Provided data START
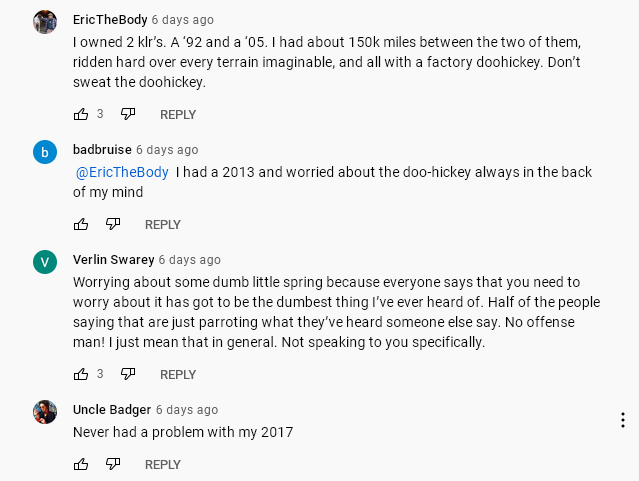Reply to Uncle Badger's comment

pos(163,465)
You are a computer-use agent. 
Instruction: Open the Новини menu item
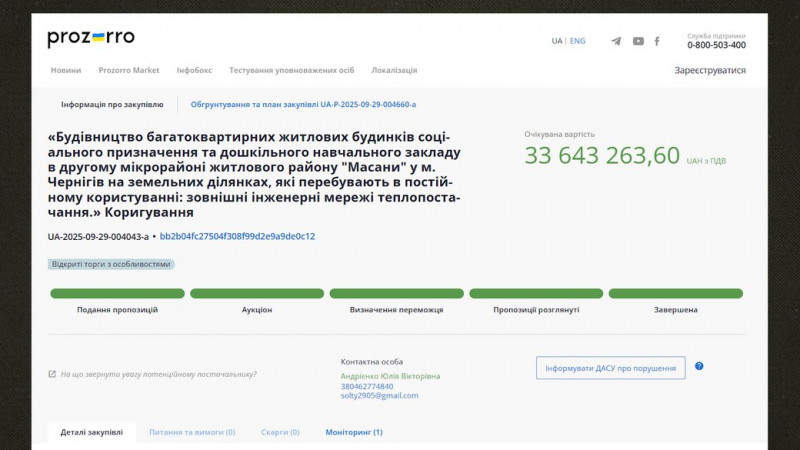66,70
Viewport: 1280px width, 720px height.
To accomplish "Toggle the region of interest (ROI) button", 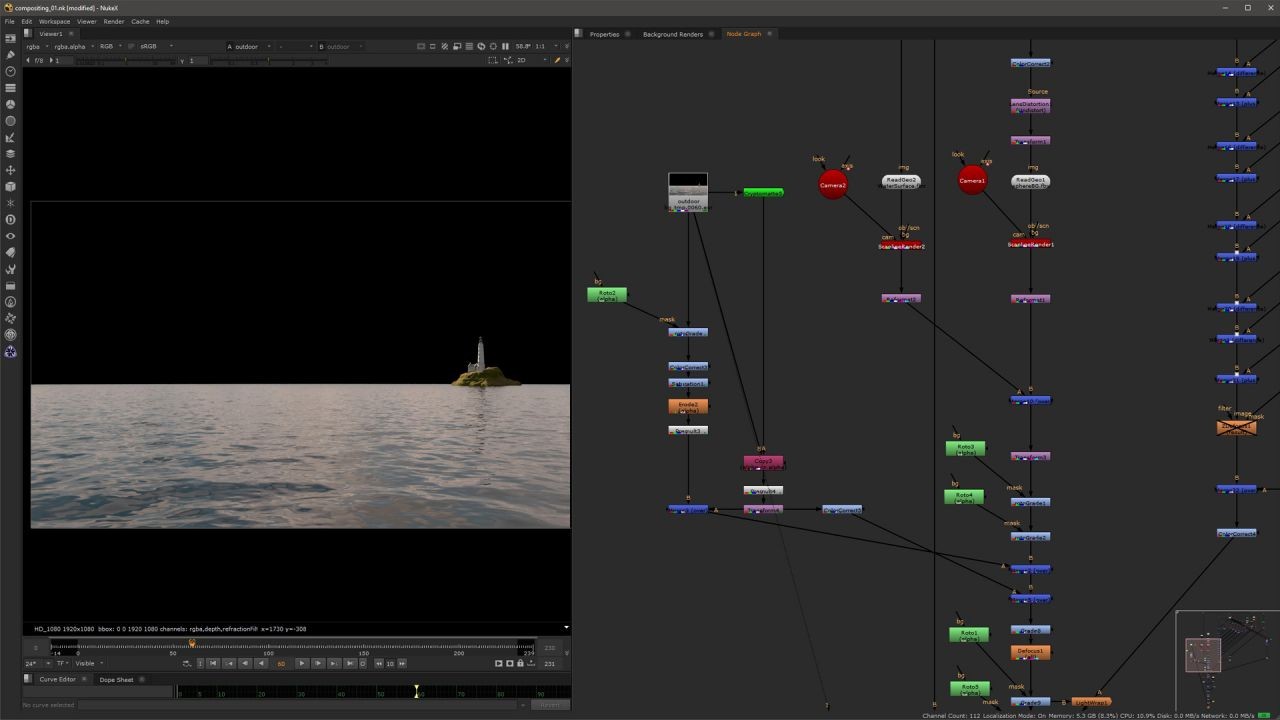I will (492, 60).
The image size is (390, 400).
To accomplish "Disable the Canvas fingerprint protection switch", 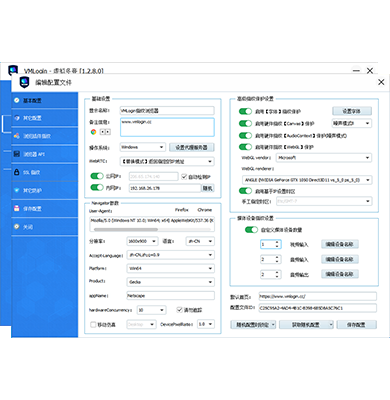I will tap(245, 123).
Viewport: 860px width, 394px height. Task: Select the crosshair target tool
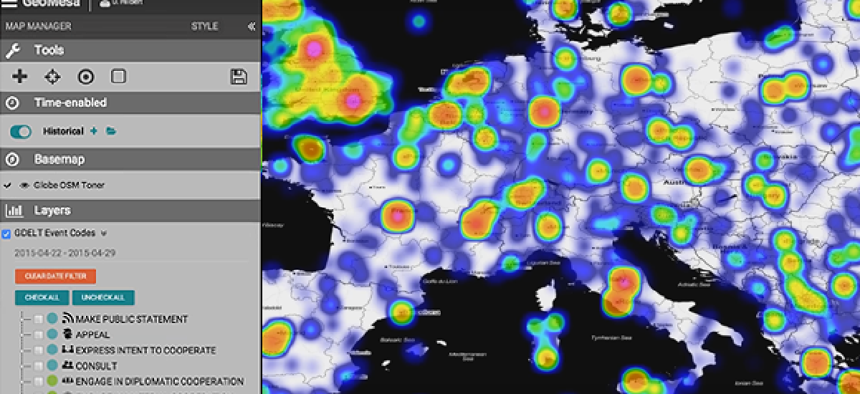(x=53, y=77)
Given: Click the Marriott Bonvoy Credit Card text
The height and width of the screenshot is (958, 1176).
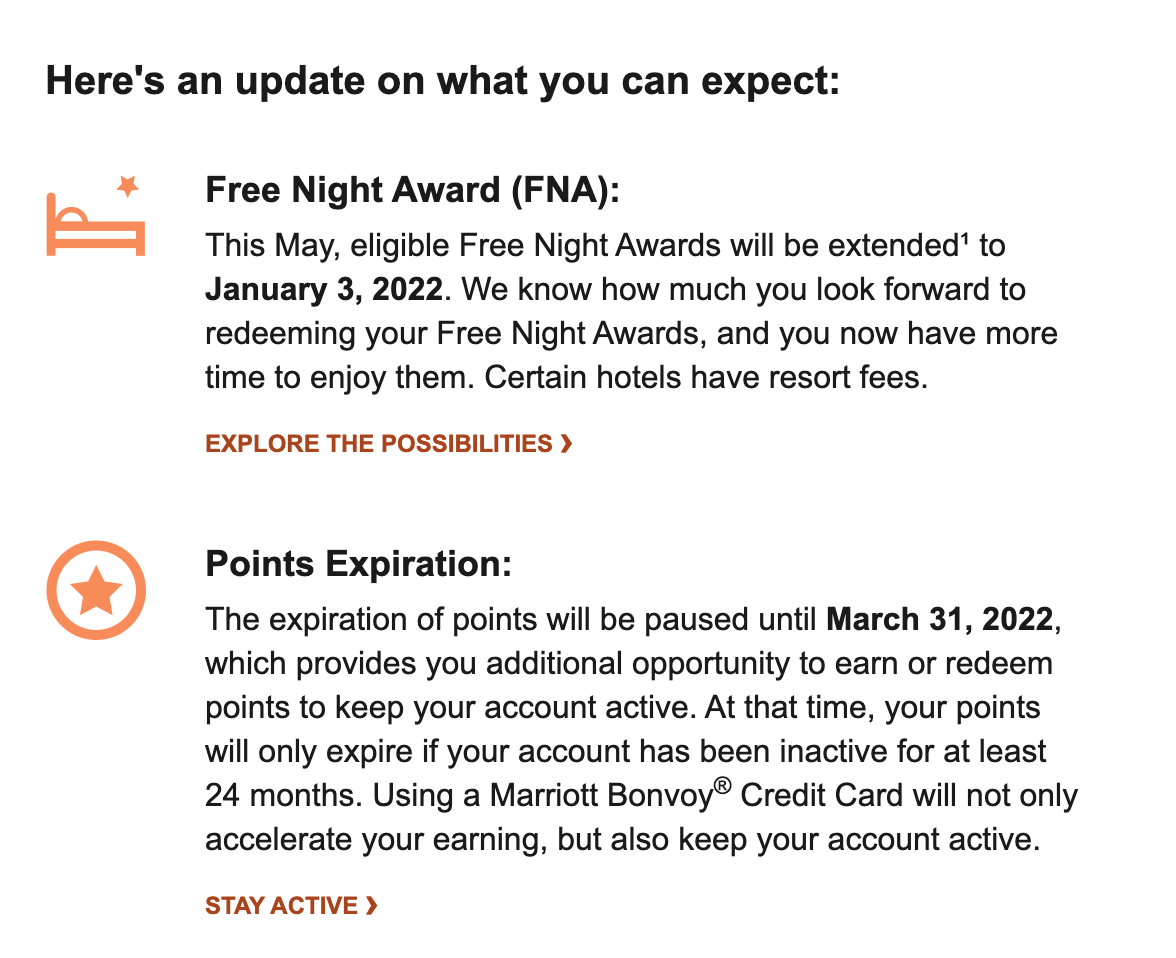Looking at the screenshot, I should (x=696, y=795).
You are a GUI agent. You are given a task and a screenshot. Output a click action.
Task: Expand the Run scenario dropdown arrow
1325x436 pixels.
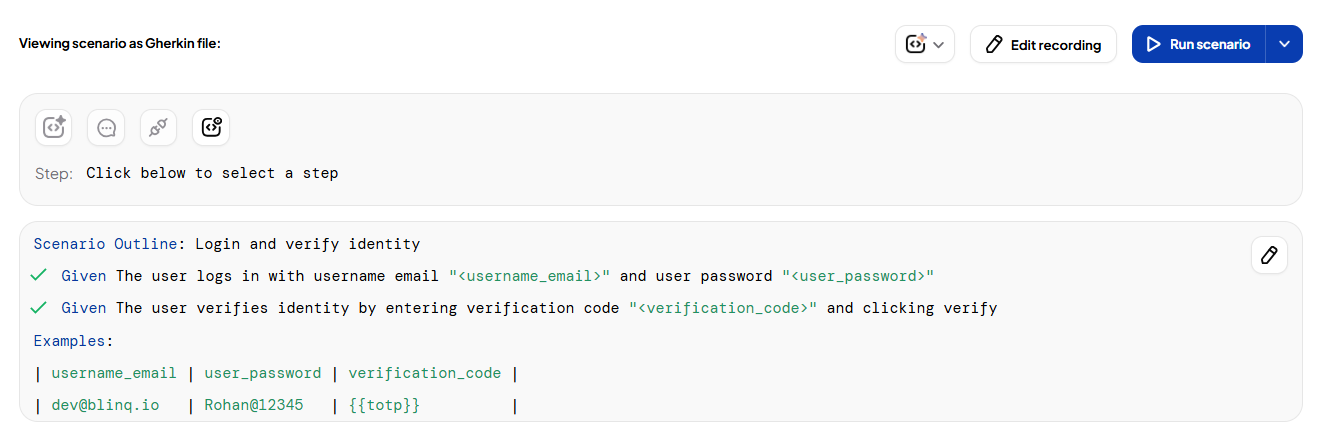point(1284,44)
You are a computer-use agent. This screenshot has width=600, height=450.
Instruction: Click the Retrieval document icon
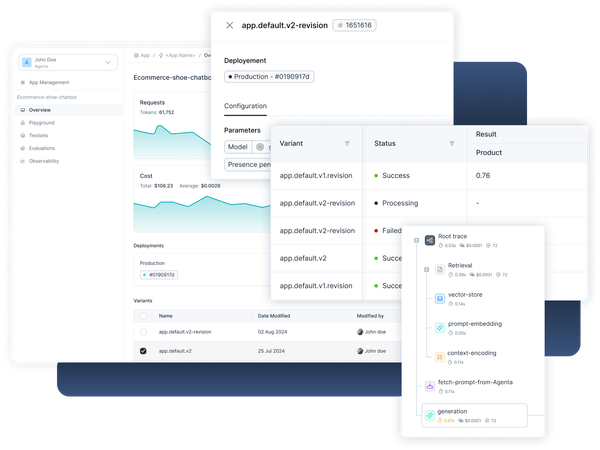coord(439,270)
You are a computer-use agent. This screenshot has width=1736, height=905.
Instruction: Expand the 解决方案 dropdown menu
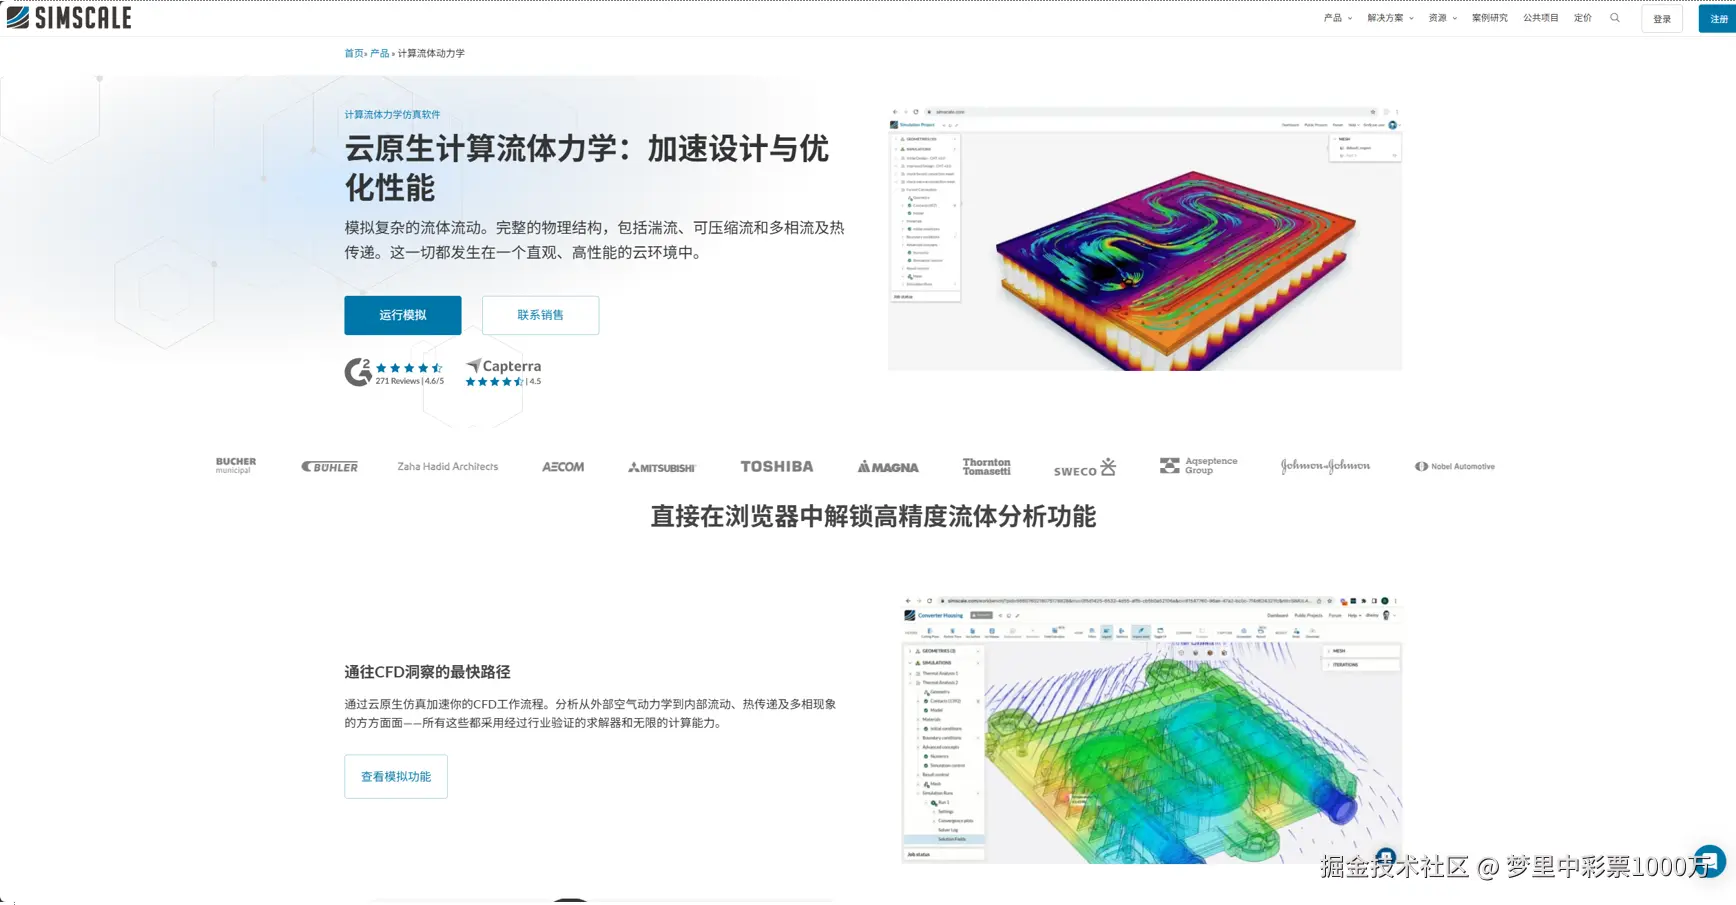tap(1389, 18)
Provided data END
== What you have to do ==
Match on "agent" and copy out every line of the entries that contains it.

== Exercise response ==
You are a computer-use agent. 
You are a GUI agent. You are given a task and a screenshot. Output a click action.
You are a computer-use agent. This screenshot has width=600, height=450.
You are a computer-use agent. This screenshot has width=1736, height=905.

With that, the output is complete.